START Excerpted text

That Time $50 Used Apple Laptops Caused a Stampede

Why did thousands of people trample one another in an attempt to buy a $50 iBook in 2005? In many ways, it’s a story about a lack of tech access that’s still being told.
September 21, 2020, 1:00pm

A version of this post originally appeared on Tedium, a twice-weekly newsletter that hunts for the end of the long tail.

There’s been a lot in the news lately about kids trying to embrace the weird world of remote learning.

The problem is that the technology, while it’s ready to handle such use cases, isn’t as accessible on a universal scale as it needs to be.

To put it another way: Many school districts, due to budget considerations, still do not give away laptops or tablets to every student in the way that most employers give their employees a laptop (or possibly even a phone). We may believe the children are our future, but good luck getting someone to put in a down payment on a decent computer during a pandemic.

The truth is, though, that this has always been a challenge. The pandemic simply puts it into sharp relief.

END Excerpted text
START Data for review

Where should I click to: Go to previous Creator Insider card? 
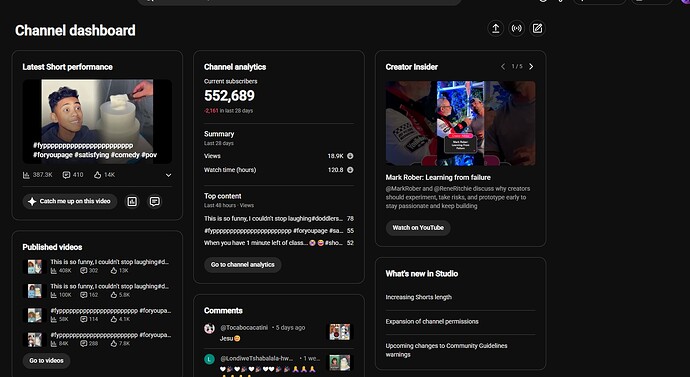tap(503, 66)
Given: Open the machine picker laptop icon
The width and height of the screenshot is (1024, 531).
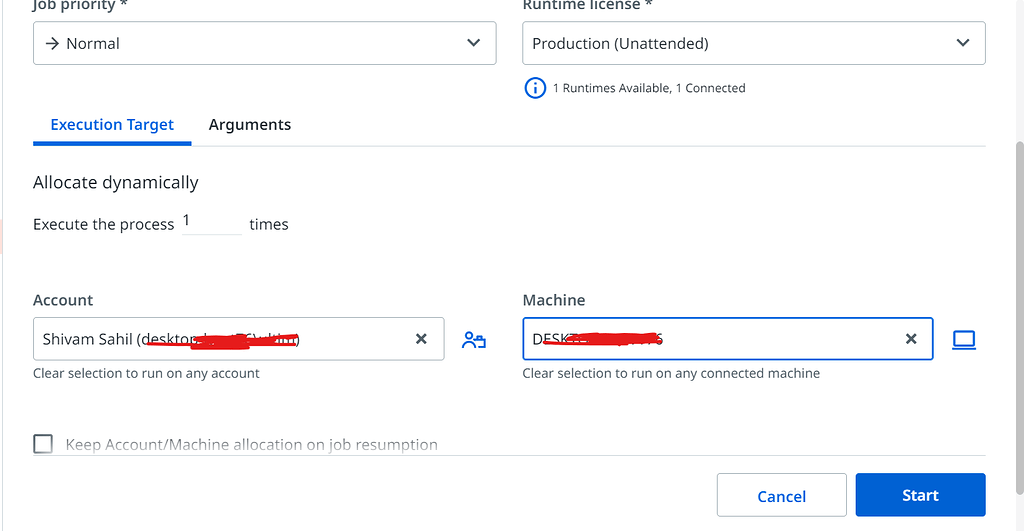Looking at the screenshot, I should (963, 340).
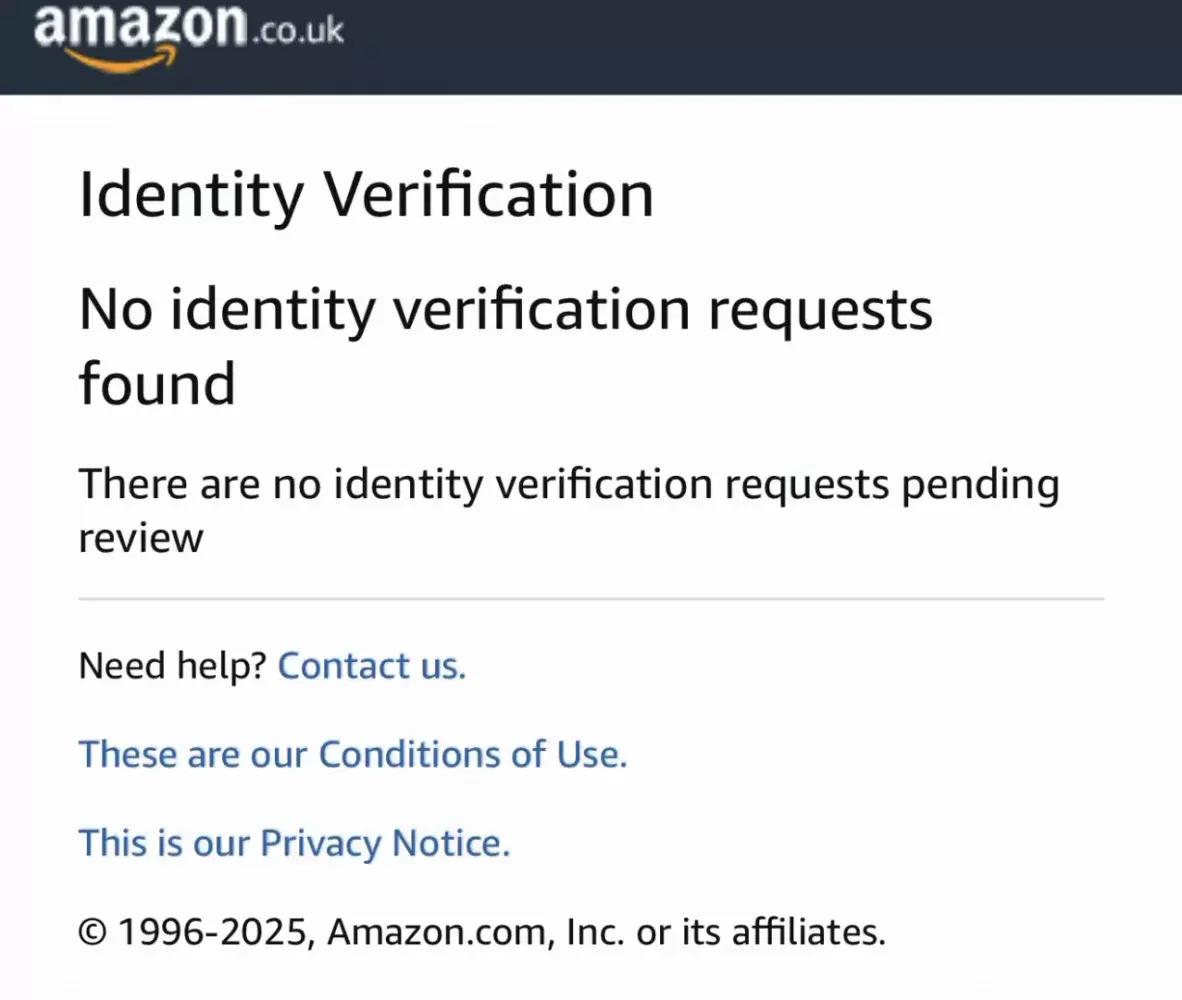Screen dimensions: 1182x1000
Task: Click "No identity verification requests" subheading line
Action: tap(505, 310)
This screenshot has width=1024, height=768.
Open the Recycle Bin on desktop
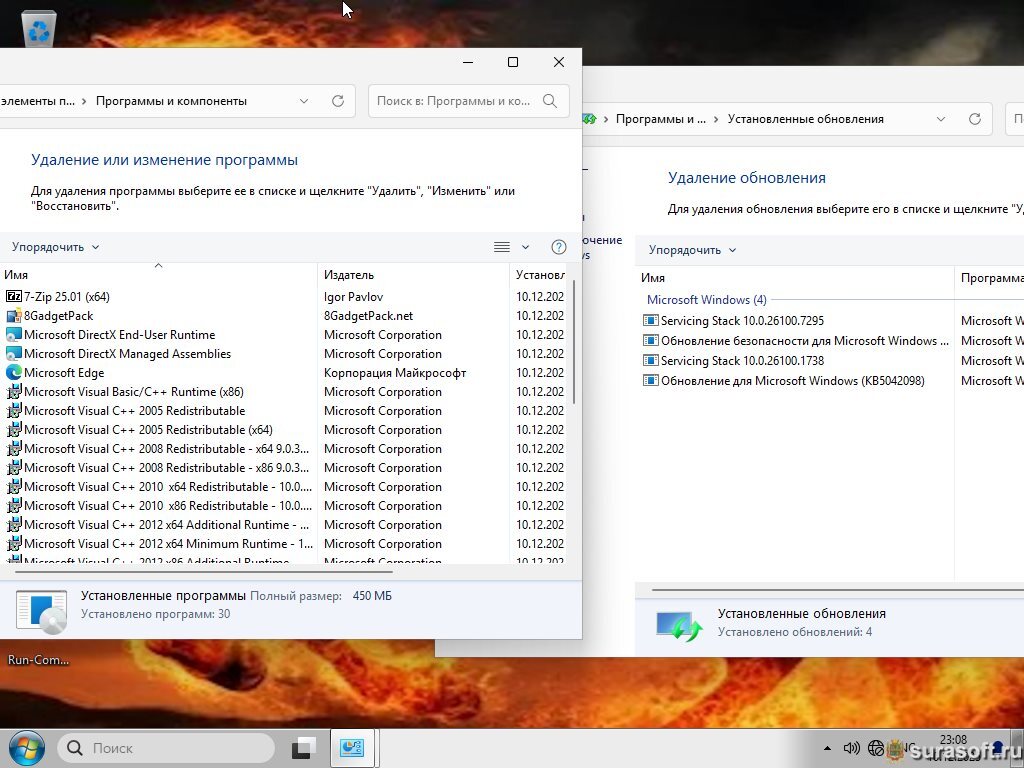coord(39,30)
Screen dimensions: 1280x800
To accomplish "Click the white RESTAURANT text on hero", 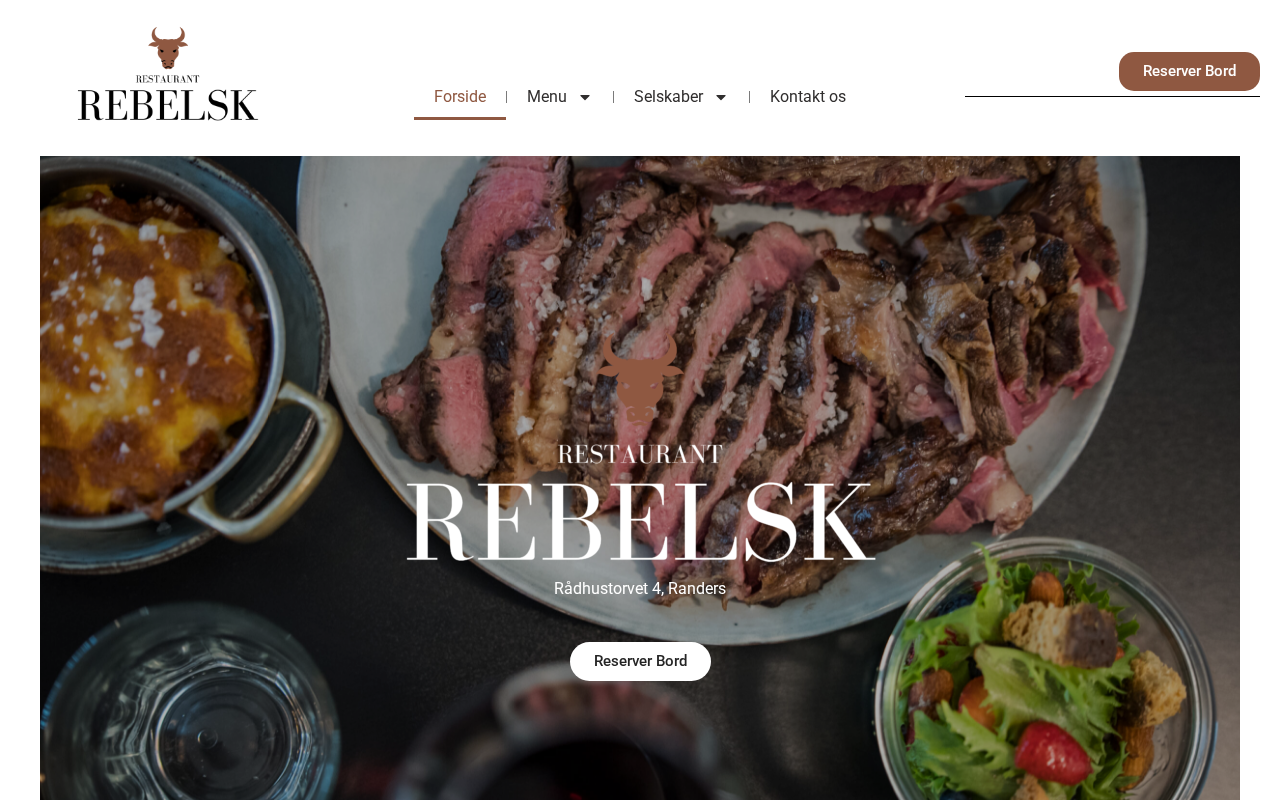I will pyautogui.click(x=640, y=455).

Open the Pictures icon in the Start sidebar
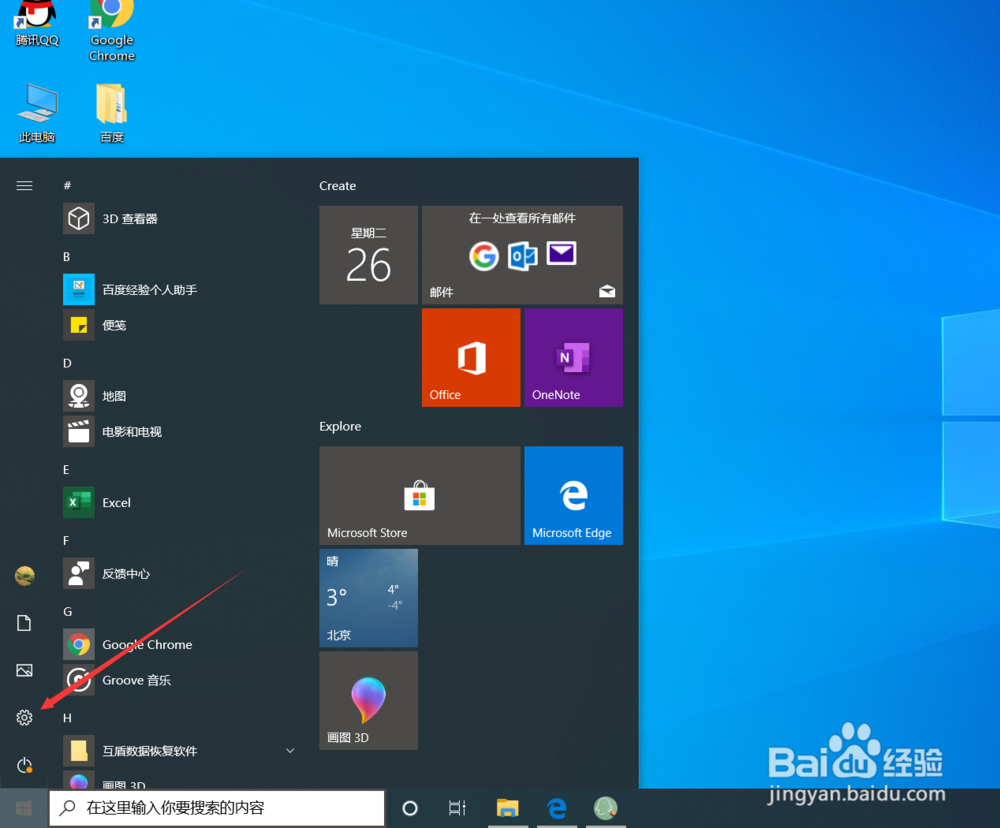coord(24,670)
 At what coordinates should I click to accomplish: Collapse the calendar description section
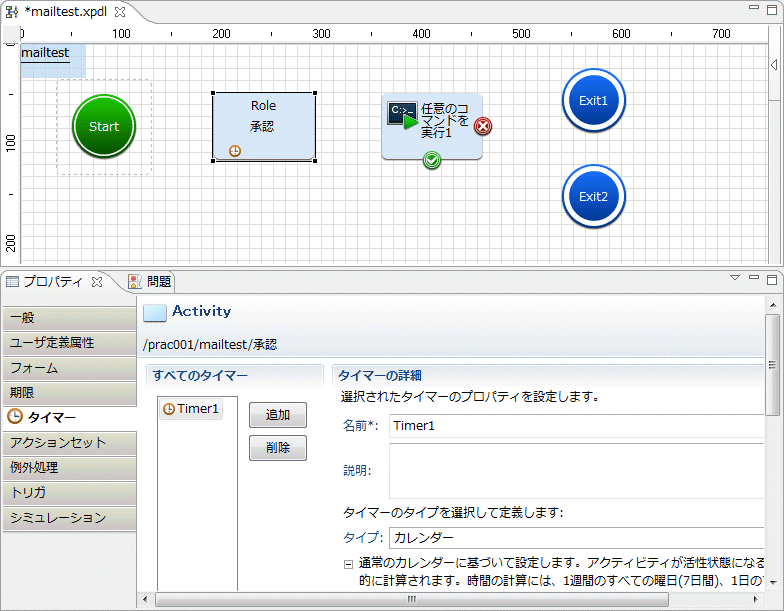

END Data for review

• Exercise requirements
Reproduce word for word the stretch of the excerpt about the $50 laptop stampede from "A version of" through "needs to be.".

• Answer box
A version of this post originally appeared on Tedium, a twice-weekly newsletter that hunts for the end of the long tail.

There’s been a lot in the news lately about kids trying to embrace the weird world of remote learning.

The problem is that the technology, while it’s ready to handle such use cases, isn’t as accessible on a universal scale as it needs to be.